For Hannah, the events of that night led to her marriage to Nathan, a kind of Faustian bargain she entered into to protect others. Nathan’s obsessive jealousy has seen him control every aspect of Hannah’s life. She steels herself to complicity in this out of guilt – “Our marriage is punishment for what I did” – and for the sake of their son, Alex. So she plays the part expected of her and recites her lines in order to keep the peace. Alex is pretty much the only source of joy in Hannah’s life along with her best friend, Vicky.

Nathan is one disturbing individual. Outwardly he’s a model citizen and pillar of the community, but inside he’s something quite different. As Hannah remarks, he’s “my very own Jekyll and Hyde”. A damaged individual, a traumatic event in Nathan’s childhood explains, if not excuses, his actions towards Hannah.
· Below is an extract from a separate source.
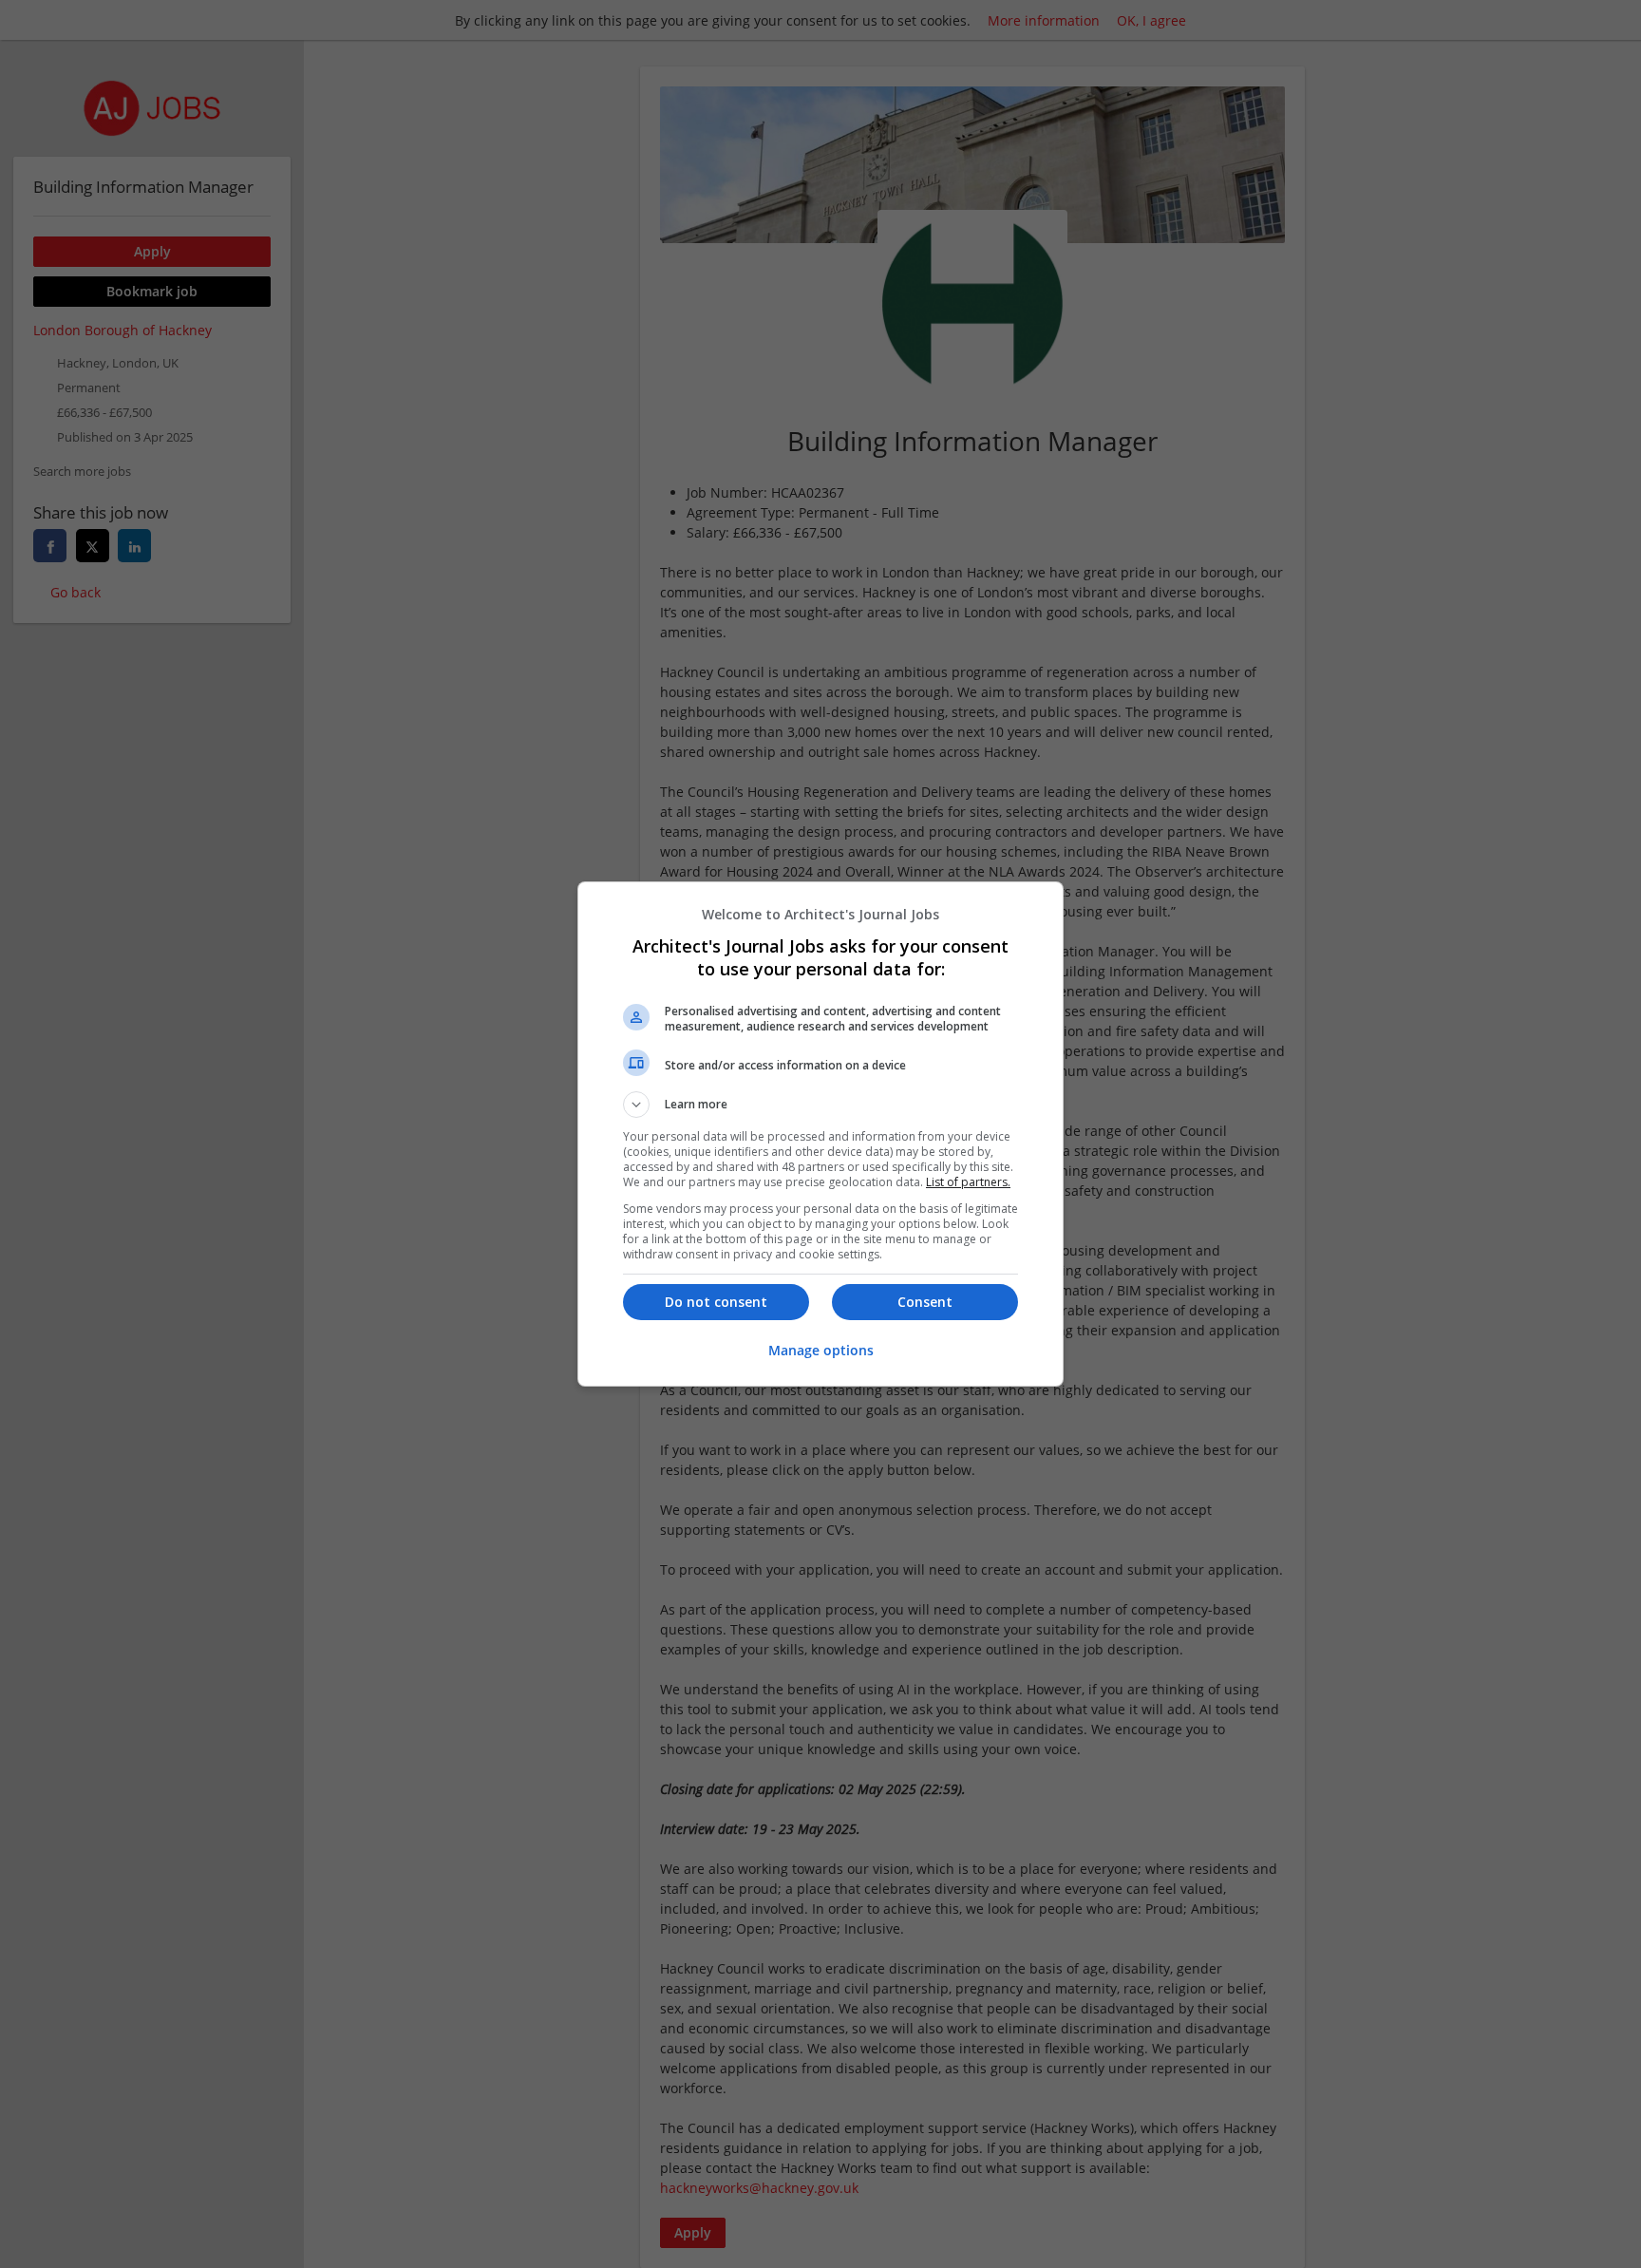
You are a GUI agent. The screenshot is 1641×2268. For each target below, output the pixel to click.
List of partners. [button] (968, 1182)
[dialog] (820, 1134)
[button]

In the scenes set in 1998, the author vividly depicts the back-breaking work of the six-man crew aboard a small trawler and the dangers they face on a daily basis. Taking such risks out of economic necessity, a safe return to harbour is never guaranteed but when it occurs, the crew seek release through drink, and sometimes drugs, in the local pub. When the Atlantic storm of the title hits the trawler, the awesome force of the sea is evident. “Six men, no more than specks of dust on an ocean so powerful and unpredictable, so savage, they could be swallowed up in the blink of an eye.” The consequences of the storm will change lives forever.

I’m not sure which element I found more compelling: the chilling portrait of Hannah and Nathan’s toxic relationship or the scenes set on the storm-lashed trawler.  The Storm is an intensely atmospheric and compelling drama that shows even the most carefully guarded secrets have a way of coming to the surface. The final lines sent chills down my spine.

I received an advance review copy courtesy of HQ Stories via NetGalley.

In three words: Dark, intense, gripping

Try something similar: The Other You by J. S. Monroe

Follow this blog via Bloglovin


Amanda JenningsAbout the Author

Amanda Jennings lives in Oxfordshire with her husband, three daughters, and a menagerie of animals. She studied History of Art at Cambridge and before writing her first book, was a researcher at the BBC.

With a deep fascination for the far-reaching effects of trauma, her books focus on the different ways people find to cope with loss, as well as the moral struggles her protagonists face. When she isn’t writing she can usually be found walking the dog. Her favourite place to be is up a mountain or beside the sea.